Raw records
------------------------
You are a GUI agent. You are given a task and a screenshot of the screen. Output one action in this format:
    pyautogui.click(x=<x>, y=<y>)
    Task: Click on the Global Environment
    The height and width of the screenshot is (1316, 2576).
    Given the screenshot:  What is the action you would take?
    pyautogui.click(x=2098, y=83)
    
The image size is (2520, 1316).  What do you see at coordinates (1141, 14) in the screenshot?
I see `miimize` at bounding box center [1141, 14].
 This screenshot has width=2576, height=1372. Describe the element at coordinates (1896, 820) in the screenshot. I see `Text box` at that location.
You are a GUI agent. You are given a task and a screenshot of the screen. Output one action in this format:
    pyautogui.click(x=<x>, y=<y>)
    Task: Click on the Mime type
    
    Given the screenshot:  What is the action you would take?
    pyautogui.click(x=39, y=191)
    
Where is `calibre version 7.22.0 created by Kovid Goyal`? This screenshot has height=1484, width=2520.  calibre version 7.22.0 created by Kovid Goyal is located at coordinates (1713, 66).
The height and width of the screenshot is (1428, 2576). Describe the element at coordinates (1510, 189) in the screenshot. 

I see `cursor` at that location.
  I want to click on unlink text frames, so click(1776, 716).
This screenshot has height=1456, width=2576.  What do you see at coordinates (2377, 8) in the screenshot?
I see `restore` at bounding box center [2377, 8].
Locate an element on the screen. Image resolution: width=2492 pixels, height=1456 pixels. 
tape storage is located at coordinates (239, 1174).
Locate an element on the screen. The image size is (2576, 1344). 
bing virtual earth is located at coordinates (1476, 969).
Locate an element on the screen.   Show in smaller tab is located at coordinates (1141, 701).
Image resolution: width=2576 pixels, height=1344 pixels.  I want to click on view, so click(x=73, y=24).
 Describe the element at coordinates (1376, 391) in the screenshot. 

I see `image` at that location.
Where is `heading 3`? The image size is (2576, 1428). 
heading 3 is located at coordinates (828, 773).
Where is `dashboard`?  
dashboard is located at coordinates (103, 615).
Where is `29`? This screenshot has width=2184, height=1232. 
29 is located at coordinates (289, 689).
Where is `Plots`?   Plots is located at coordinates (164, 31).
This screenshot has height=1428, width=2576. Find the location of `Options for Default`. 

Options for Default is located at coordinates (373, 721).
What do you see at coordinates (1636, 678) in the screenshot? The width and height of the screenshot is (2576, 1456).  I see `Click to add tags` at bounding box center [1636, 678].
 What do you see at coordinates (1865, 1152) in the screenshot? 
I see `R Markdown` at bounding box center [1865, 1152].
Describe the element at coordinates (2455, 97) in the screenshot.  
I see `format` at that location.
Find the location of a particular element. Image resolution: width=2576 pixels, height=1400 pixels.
------------------------
DO THIS:
Format every line of the data above as a Markdown table with the columns Row and Line, numbering the rows in order and leaving out blank lines.

THE SOLUTION:
| Row | Line |
|---|---|
| 1 | You are a GUI agent. You are given a task and a screenshot of the screen. Output one action in this format: |
| 2 |     pyautogui.click(x=<x>, y=<y>) |
| 3 |     Task: Click on the Global Environment |
| 4 |     The height and width of the screenshot is (1316, 2576). |
| 5 |     Given the screenshot:  What is the action you would take? |
| 6 |     pyautogui.click(x=2098, y=83) |
| 7 | The image size is (2520, 1316).  What do you see at coordinates (1141, 14) in the screenshot? |
| 8 | I see `miimize` at bounding box center [1141, 14]. |
| 9 |  This screenshot has width=2576, height=1372. Describe the element at coordinates (1896, 820) in the screenshot. I see `Text box` at that location. |
| 10 | You are a GUI agent. You are given a task and a screenshot of the screen. Output one action in this format: |
| 11 |     pyautogui.click(x=<x>, y=<y>) |
| 12 |     Task: Click on the Mime type |
| 13 |     Given the screenshot:  What is the action you would take? |
| 14 |     pyautogui.click(x=39, y=191) |
| 15 | Where is `calibre version 7.22.0 created by Kovid Goyal`? This screenshot has height=1484, width=2520.  calibre version 7.22.0 created by Kovid Goyal is located at coordinates (1713, 66). |
| 16 | The height and width of the screenshot is (1428, 2576). Describe the element at coordinates (1510, 189) in the screenshot.  |
| 17 | I see `cursor` at that location. |
| 18 |   I want to click on unlink text frames, so click(1776, 716). |
| 19 | This screenshot has height=1456, width=2576.  What do you see at coordinates (2377, 8) in the screenshot? |
| 20 | I see `restore` at bounding box center [2377, 8]. |
| 21 | Locate an element on the screen. Image resolution: width=2492 pixels, height=1456 pixels.  |
| 22 | tape storage is located at coordinates (239, 1174). |
| 23 | Locate an element on the screen. The image size is (2576, 1344).  |
| 24 | bing virtual earth is located at coordinates (1476, 969). |
| 25 | Locate an element on the screen.   Show in smaller tab is located at coordinates (1141, 701). |
| 26 | Image resolution: width=2576 pixels, height=1344 pixels.  I want to click on view, so click(x=73, y=24). |
| 27 |  Describe the element at coordinates (1376, 391) in the screenshot.  |
| 28 | I see `image` at that location. |
| 29 | Where is `heading 3`? The image size is (2576, 1428).  |
| 30 | heading 3 is located at coordinates (828, 773). |
| 31 | Where is `dashboard`?   |
| 32 | dashboard is located at coordinates (103, 615). |
| 33 | Where is `29`? This screenshot has width=2184, height=1232.  |
| 34 | 29 is located at coordinates (289, 689). |
| 35 | Where is `Plots`?   Plots is located at coordinates (164, 31). |
| 36 | This screenshot has height=1428, width=2576. Find the location of `Options for Default`.  |
| 37 | Options for Default is located at coordinates (373, 721). |
| 38 | What do you see at coordinates (1636, 678) in the screenshot? The width and height of the screenshot is (2576, 1456).  I see `Click to add tags` at bounding box center [1636, 678]. |
| 39 |  What do you see at coordinates (1865, 1152) in the screenshot?  |
| 40 | I see `R Markdown` at bounding box center [1865, 1152]. |
| 41 | Describe the element at coordinates (2455, 97) in the screenshot.   |
| 42 | I see `format` at that location. |
| 43 | Find the location of a particular element. Image resolution: width=2576 pixels, height=1400 pixels. |